• Required work:
Please copy out the entries below exactly, beginning with the line that contains "sports (42, 1780)" and ending with the line that contains "children (45, 1513)", and include nothing outside that span.

Information Block Start

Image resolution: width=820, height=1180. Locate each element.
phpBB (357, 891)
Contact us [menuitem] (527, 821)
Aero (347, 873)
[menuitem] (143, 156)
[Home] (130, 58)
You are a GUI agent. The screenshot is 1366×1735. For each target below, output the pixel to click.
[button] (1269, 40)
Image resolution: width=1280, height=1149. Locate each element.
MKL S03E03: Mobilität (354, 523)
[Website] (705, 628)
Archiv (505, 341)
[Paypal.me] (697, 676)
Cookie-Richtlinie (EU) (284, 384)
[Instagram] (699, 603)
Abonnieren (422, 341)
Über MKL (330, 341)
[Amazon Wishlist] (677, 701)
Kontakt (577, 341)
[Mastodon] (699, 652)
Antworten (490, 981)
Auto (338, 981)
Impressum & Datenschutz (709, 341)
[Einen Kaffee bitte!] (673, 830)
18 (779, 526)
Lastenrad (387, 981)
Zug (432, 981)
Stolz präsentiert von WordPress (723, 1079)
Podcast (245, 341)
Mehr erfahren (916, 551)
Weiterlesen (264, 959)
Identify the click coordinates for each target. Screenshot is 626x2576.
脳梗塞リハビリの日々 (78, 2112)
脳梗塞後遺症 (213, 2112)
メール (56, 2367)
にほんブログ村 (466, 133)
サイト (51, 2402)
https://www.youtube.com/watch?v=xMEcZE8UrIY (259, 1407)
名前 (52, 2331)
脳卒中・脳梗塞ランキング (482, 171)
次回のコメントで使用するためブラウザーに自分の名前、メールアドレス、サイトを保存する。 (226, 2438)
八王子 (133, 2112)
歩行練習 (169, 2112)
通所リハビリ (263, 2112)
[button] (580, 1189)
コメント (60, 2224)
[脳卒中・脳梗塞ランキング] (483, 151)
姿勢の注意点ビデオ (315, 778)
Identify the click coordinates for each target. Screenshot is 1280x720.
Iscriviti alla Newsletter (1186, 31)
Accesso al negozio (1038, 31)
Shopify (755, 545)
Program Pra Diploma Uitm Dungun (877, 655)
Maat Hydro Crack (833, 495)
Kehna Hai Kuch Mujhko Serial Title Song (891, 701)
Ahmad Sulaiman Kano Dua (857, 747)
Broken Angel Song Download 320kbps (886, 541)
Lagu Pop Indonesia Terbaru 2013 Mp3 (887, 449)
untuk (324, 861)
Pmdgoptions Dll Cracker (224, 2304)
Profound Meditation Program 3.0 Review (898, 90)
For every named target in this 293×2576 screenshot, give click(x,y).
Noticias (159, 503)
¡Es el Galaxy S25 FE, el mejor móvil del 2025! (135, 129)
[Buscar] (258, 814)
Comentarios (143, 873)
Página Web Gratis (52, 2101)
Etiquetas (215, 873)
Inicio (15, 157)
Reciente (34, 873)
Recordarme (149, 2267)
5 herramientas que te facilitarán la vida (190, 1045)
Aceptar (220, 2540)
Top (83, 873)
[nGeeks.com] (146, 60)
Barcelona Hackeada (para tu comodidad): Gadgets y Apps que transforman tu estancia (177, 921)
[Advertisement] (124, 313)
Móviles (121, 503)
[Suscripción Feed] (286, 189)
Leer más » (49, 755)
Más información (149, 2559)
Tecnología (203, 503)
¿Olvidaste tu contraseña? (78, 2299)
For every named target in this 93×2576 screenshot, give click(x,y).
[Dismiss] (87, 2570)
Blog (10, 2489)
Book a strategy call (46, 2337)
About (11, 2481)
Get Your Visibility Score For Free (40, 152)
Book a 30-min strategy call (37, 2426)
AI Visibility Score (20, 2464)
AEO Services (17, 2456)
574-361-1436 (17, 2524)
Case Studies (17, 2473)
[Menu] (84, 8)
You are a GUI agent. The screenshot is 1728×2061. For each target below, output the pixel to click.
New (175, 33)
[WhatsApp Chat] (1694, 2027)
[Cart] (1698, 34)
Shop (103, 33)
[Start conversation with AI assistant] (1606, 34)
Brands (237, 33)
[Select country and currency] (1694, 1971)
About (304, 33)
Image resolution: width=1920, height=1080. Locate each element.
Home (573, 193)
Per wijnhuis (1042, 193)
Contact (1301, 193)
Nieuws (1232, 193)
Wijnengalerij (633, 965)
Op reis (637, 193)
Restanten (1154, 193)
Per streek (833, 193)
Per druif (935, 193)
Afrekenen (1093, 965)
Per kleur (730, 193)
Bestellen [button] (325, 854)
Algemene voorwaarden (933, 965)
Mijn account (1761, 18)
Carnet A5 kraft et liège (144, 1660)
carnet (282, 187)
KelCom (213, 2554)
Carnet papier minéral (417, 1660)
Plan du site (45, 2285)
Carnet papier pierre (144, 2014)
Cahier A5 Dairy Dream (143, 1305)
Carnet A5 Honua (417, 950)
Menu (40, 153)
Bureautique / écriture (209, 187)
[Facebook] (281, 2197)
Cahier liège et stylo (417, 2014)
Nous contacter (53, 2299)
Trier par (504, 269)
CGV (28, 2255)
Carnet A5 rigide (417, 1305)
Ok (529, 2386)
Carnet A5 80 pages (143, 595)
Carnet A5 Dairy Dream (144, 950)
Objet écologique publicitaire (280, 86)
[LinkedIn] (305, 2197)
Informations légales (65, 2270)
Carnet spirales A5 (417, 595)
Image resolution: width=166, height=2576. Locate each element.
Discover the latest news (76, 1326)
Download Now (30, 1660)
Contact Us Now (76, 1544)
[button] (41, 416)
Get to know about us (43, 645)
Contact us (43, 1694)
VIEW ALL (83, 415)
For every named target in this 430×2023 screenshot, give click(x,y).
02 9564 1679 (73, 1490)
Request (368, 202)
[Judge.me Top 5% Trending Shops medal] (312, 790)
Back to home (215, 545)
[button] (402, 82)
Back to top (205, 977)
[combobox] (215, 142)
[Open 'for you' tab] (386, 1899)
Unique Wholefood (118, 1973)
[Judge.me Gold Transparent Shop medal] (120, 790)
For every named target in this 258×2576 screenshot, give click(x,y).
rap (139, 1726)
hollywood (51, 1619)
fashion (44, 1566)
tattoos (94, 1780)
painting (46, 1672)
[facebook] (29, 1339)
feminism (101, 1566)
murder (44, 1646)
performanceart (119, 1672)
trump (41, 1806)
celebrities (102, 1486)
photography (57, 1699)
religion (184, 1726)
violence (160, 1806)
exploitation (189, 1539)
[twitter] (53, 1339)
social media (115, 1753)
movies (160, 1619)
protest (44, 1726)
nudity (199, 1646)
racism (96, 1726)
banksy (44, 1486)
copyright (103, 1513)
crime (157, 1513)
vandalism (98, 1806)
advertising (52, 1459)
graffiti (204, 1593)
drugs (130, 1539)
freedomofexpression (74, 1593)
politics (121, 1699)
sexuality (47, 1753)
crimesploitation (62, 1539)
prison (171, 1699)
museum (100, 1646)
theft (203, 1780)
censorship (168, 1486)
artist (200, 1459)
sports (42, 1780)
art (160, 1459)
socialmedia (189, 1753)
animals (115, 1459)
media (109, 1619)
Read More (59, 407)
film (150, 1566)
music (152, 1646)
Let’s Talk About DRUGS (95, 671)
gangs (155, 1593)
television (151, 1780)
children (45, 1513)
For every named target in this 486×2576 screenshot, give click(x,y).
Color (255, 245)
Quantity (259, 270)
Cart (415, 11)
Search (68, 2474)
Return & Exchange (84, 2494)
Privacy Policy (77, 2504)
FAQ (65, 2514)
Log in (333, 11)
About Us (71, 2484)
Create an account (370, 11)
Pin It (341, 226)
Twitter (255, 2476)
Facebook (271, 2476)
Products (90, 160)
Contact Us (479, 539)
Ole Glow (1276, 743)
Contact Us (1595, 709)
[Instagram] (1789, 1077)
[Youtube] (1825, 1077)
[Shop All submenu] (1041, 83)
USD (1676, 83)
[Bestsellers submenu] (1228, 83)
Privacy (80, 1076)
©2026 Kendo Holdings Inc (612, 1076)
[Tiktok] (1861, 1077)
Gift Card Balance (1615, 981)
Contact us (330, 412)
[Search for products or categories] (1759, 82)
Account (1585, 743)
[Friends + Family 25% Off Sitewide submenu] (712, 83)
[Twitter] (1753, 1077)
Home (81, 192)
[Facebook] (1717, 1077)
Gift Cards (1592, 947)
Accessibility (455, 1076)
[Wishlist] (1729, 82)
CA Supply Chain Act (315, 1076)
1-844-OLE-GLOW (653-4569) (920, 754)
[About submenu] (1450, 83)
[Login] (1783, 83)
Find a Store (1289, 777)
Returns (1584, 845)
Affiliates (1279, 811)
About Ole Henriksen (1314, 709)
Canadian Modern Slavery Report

Information Block End

• Exercise output:
sports (42, 1780)
art (160, 1459)
socialmedia (189, 1753)
animals (115, 1459)
media (109, 1619)
Read More (59, 407)
film (150, 1566)
music (152, 1646)
Let’s Talk About DRUGS (95, 671)
gangs (155, 1593)
television (151, 1780)
children (45, 1513)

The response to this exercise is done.